── Dataset excerpts ──

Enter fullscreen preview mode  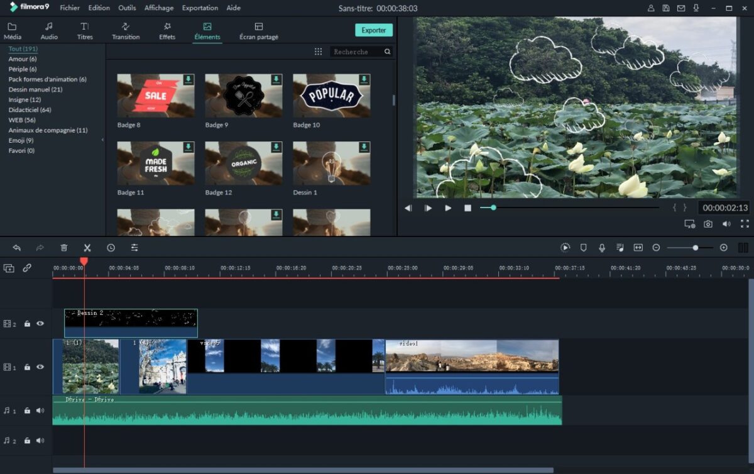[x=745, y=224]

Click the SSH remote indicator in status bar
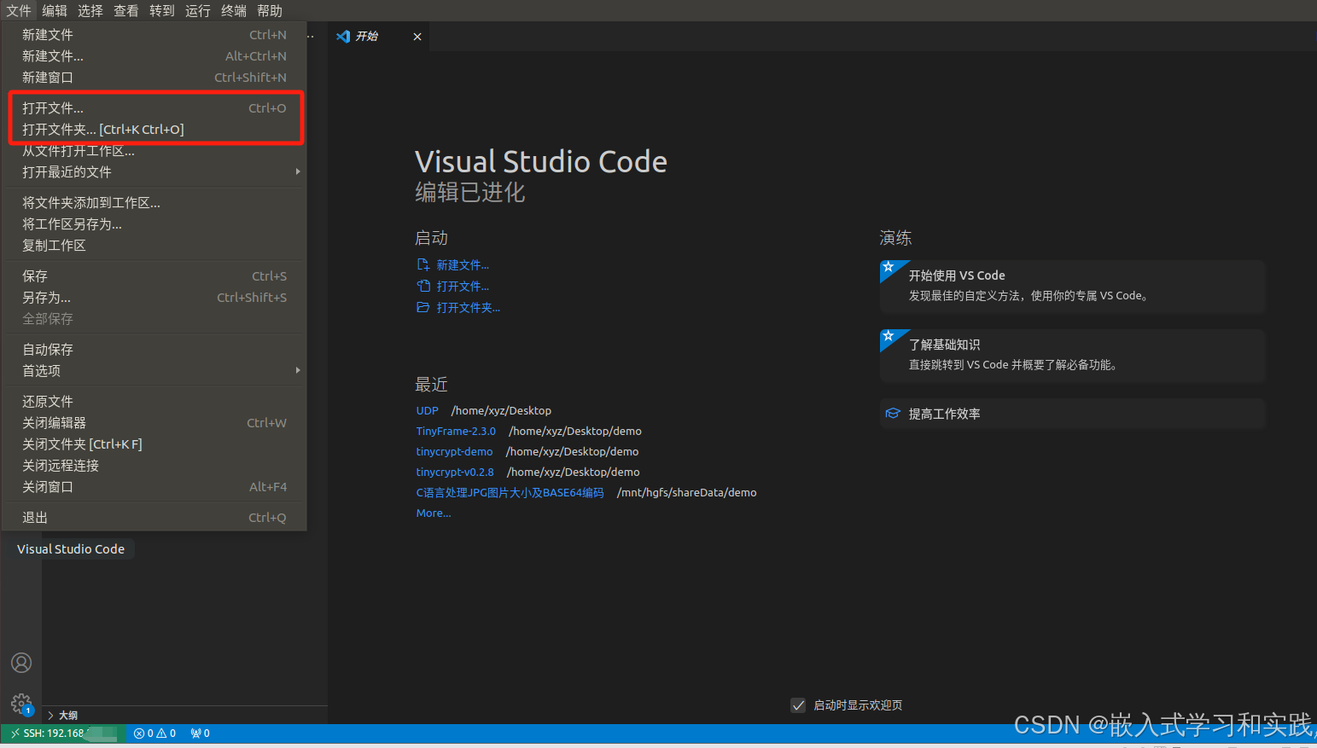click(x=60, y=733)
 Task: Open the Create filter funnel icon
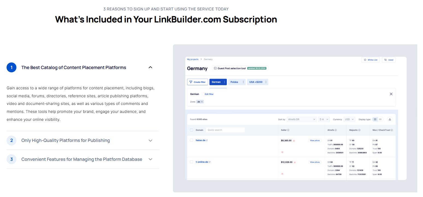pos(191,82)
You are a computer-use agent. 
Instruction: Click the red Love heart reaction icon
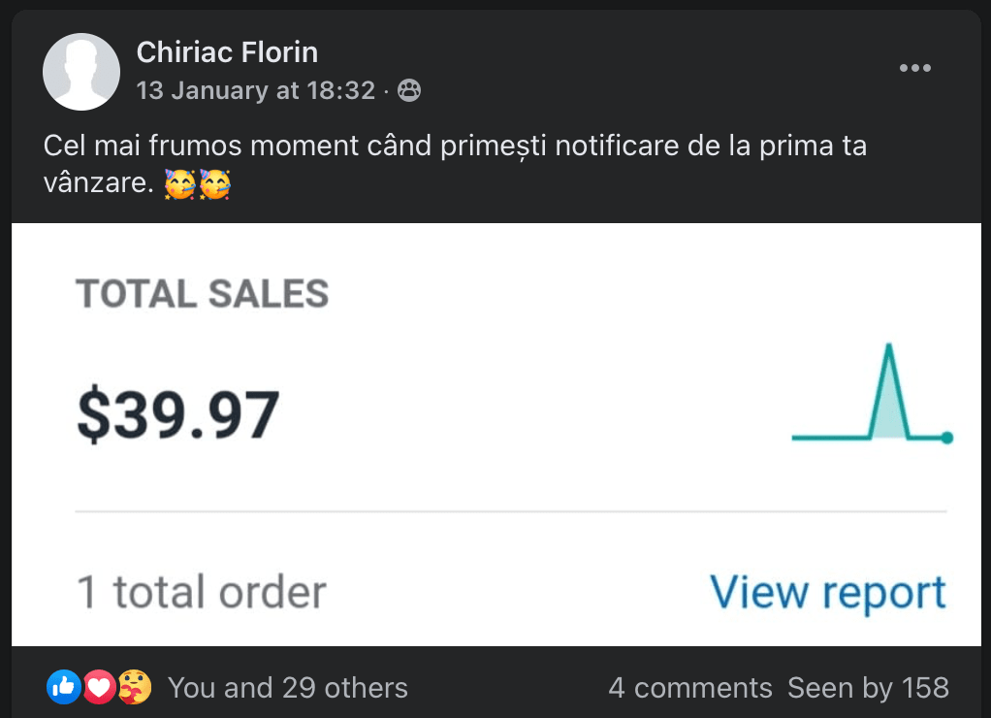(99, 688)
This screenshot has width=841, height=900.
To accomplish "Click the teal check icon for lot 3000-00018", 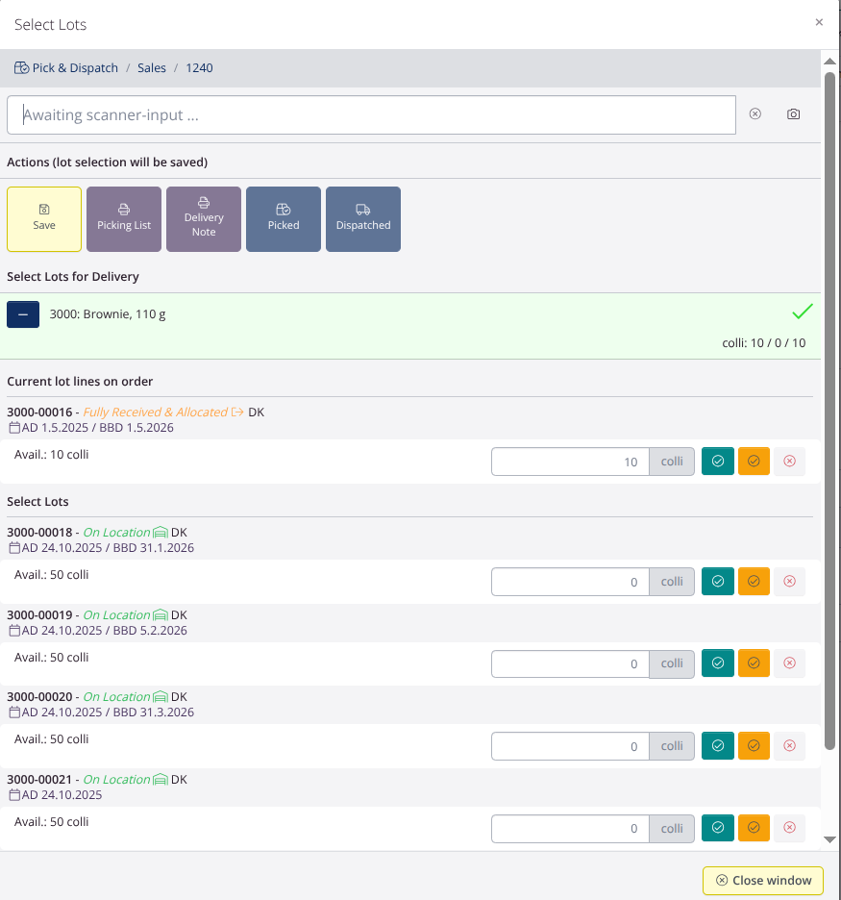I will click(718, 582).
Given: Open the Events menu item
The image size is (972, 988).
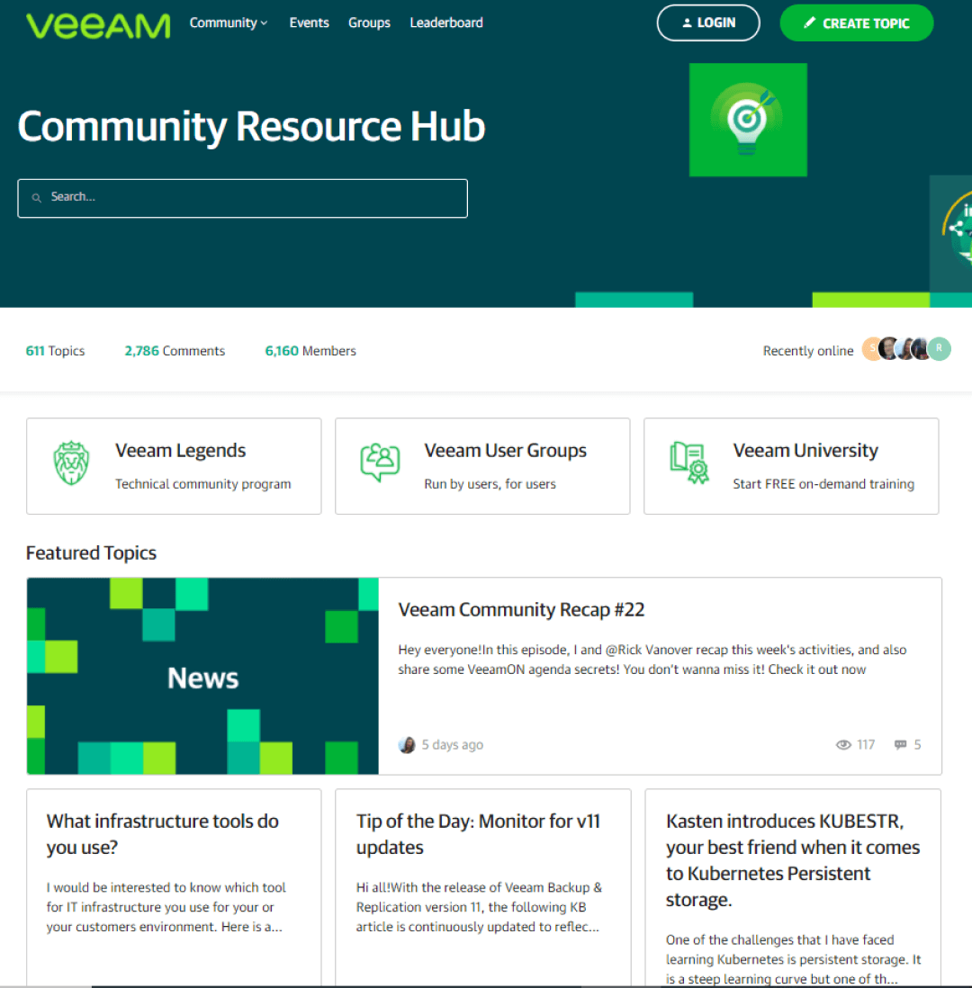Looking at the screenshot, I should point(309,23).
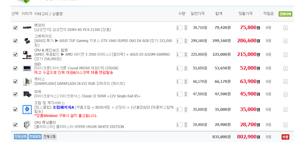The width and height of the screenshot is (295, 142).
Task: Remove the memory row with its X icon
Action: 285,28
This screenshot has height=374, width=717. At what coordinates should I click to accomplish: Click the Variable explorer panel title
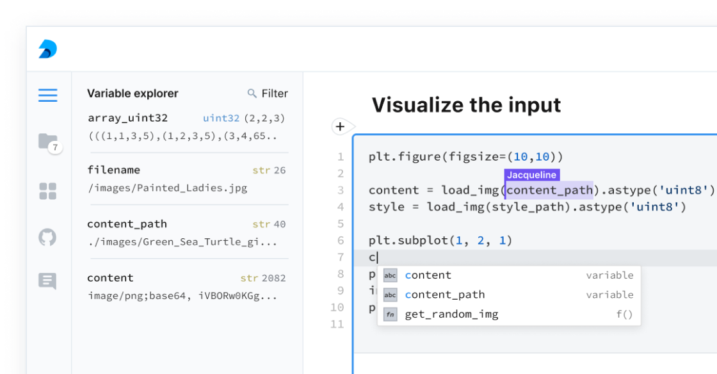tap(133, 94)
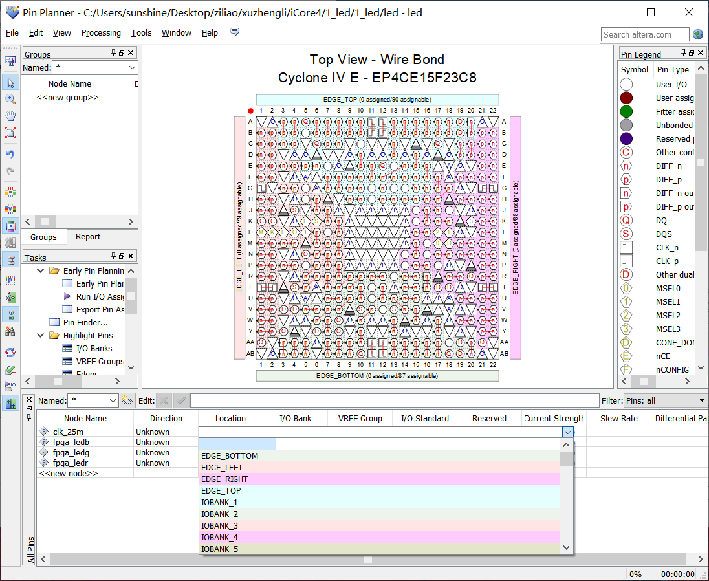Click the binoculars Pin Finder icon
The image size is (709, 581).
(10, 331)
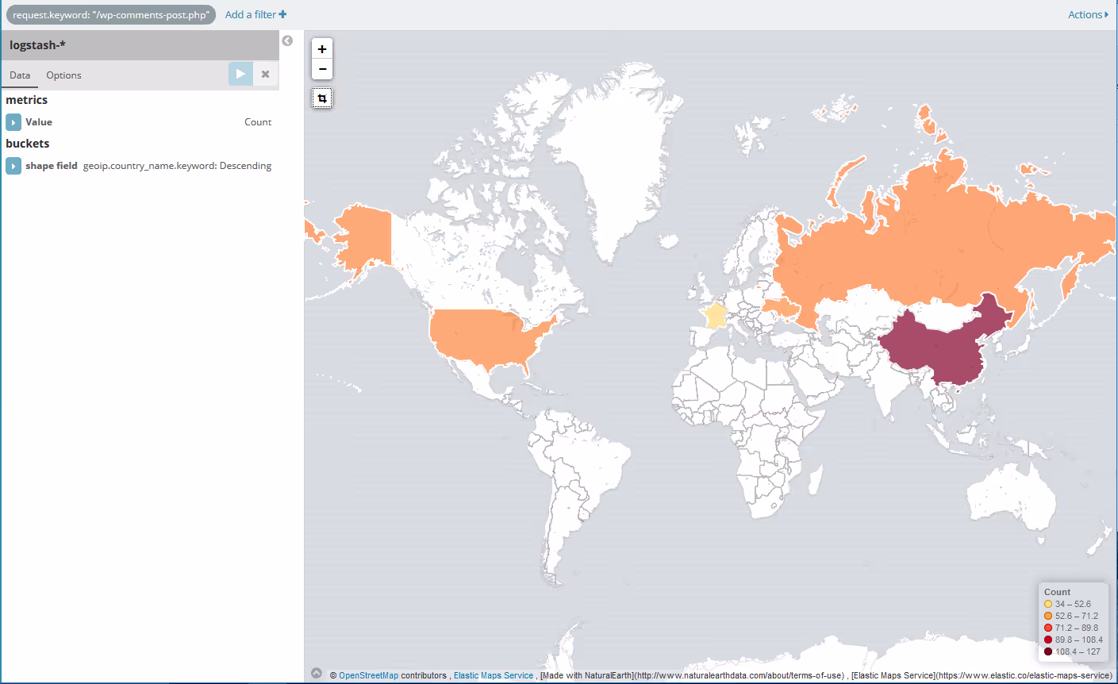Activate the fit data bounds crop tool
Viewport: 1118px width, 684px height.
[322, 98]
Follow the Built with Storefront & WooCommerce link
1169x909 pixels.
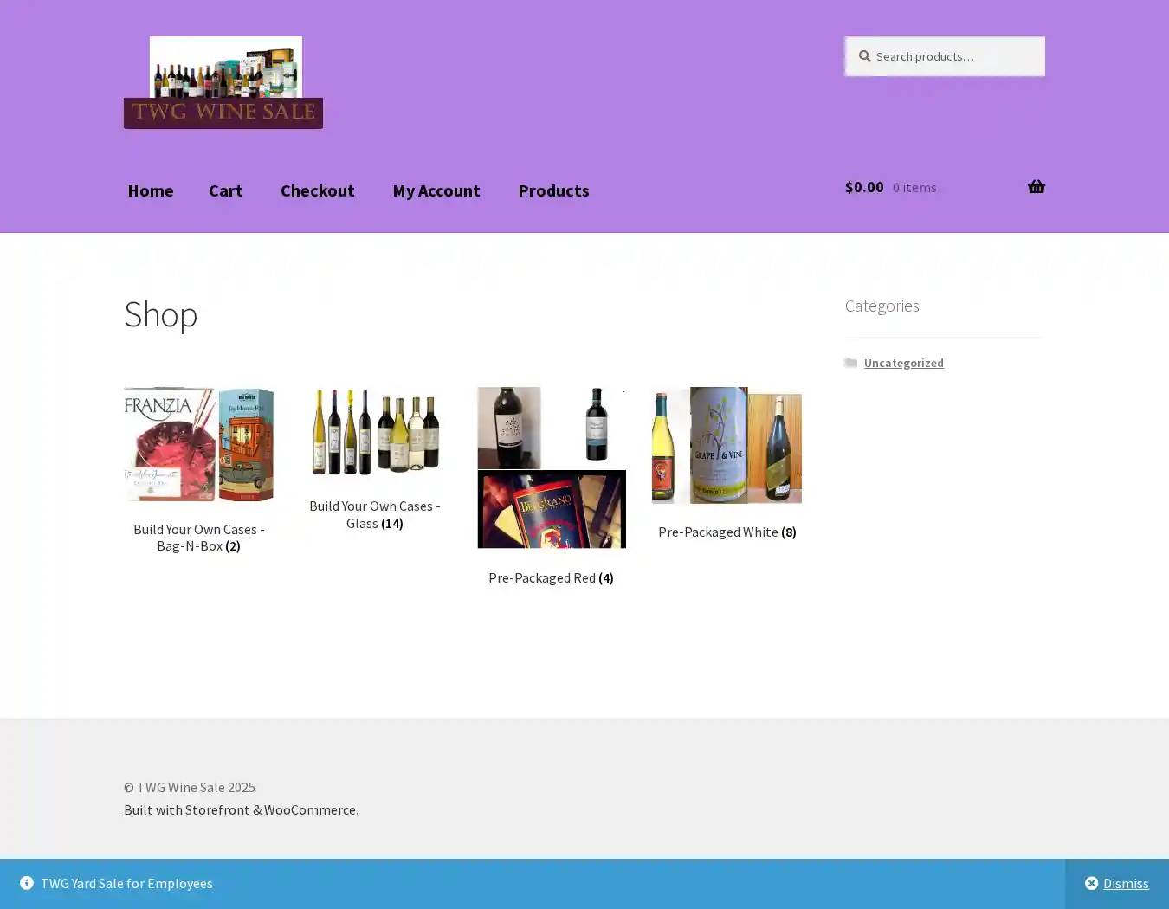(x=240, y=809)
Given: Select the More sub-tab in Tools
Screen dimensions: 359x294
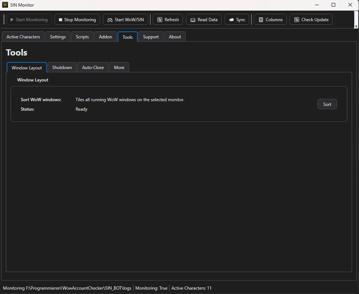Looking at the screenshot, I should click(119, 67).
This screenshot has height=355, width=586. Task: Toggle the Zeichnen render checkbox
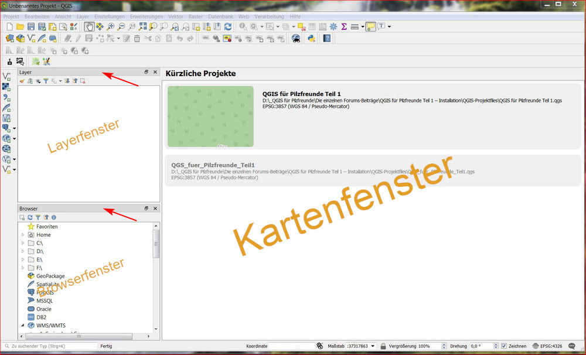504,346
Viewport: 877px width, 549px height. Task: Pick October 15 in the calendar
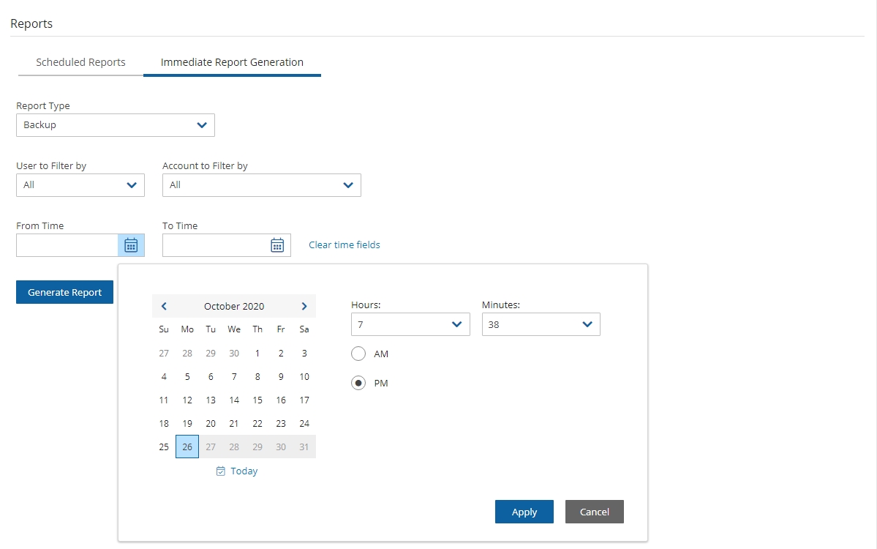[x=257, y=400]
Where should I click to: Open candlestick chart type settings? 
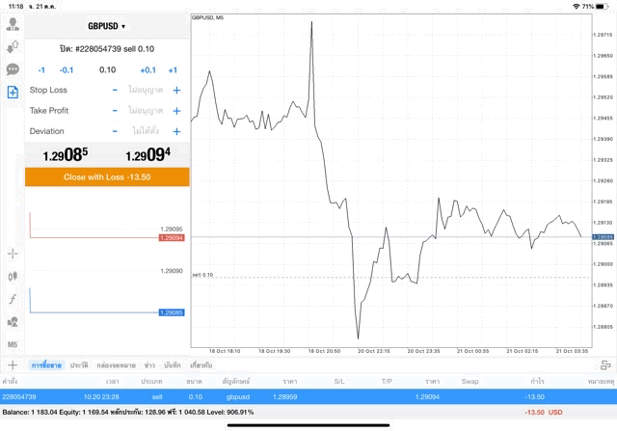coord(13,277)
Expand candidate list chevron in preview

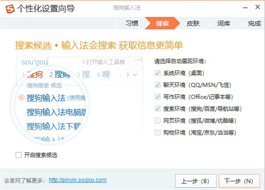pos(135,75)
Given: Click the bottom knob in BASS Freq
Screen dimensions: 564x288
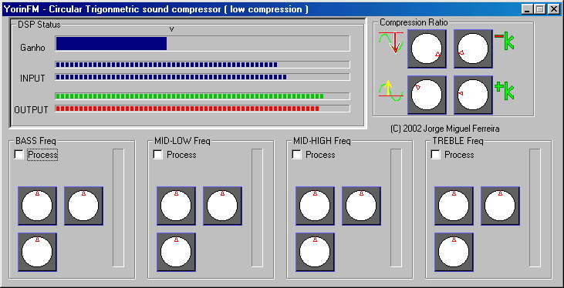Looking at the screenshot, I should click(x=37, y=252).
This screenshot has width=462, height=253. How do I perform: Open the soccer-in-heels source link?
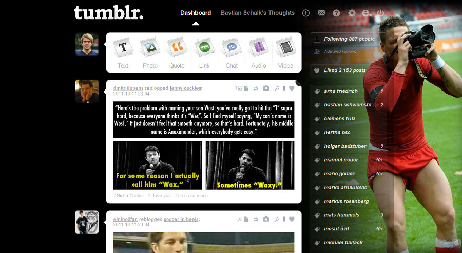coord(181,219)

───

In the records above, how many lines contain the string "Given"? Only that number should be written.

3